London -- A report issued by C.B. Richard Ellis on Friday said that global shopping center development has reached unprecedented levels of construction and new openings, fueled by growing middle classes and retailer expansion.
According to the most recent research by CBRE, which measured shopping center development activity in 180 of the world’s major cities – including 2011 completions and space currently under construction – 318.6 million sq. ft. is currently under construction and about 84 million sq. ft. opened in 2011.
The report found that emerging markets such as China, Turkey, and India are far more active than the more mature markets of Western Europe and North America. Growing middle class populations have led to an upsurge in new development to meet demand, while the maturity of the retail sector in Western Europe and North America has forced retailers from these markets to cross borders in order to grow their businesses.
In 2011, new shopping centers opened in 63 (35%) of the cities covered in the survey, of which 50 were in emerging markets. In contrast, only five cities in Western Europe saw the opening of a new center last year.

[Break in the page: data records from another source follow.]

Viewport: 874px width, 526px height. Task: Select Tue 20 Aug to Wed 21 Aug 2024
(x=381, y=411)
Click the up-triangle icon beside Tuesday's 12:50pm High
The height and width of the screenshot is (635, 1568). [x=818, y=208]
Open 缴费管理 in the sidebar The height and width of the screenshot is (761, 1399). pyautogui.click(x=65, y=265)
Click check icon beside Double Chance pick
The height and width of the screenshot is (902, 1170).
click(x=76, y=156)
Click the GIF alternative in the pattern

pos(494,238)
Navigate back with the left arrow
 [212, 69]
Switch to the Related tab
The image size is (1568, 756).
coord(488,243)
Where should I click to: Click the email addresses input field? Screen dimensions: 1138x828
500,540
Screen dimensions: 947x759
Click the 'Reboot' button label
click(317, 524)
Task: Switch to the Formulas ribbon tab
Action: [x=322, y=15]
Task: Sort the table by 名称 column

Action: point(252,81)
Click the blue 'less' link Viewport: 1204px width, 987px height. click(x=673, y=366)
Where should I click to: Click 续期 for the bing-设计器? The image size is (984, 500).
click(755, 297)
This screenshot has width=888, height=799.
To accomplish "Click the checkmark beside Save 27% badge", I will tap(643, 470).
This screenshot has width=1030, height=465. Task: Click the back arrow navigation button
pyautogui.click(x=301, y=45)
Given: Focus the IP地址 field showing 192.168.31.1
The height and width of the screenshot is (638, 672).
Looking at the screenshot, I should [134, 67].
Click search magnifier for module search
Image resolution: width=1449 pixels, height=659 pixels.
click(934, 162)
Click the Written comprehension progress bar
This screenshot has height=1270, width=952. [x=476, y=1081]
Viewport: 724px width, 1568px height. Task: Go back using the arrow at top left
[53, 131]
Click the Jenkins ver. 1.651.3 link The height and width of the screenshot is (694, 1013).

Chinese cities currently dominate shopping center construction activity. In the 180 cities analysed, half of the space under construction is in China. Outside of China, the most active markets are Abu Dhabi, Hanoi, Kuala Lumpur (Klang Valley), New Delhi and Sao Paolo.
“It is our view that shopping center development activity is currently at an all-time high,” said Neville Moss, head of retail research, CBRE. “China has led the way in recent years and with huge opportunities still existing in its secondary cities, it is likely to remain the most active development market over coming years. However, the upsurge in development is also evident in Turkey, Mexico, Malaysia and Vietnam among others.”
Moss added that the maturity of the retail sector in western Europe and North America has resulted in much lower levels of development, but it has also forced retailers from these markets to seek new opportunities in fresh markets in order to grow their businesses. “This trend is expected to continue,” said Moss, “and is helping to underpin the development of high quality, new retail space in emerging markets.”
In Europe, new shopping centers were completed in just 15 out of the 96 cities covered in the survey. Outside of Russia and Turkey only the Ukraine (Kiev and Kharkov) and Italy (Milan and Turin) saw the completion of more than one new center. There was virtually no new development in the mature shopping center markets of North America and the Pacific region.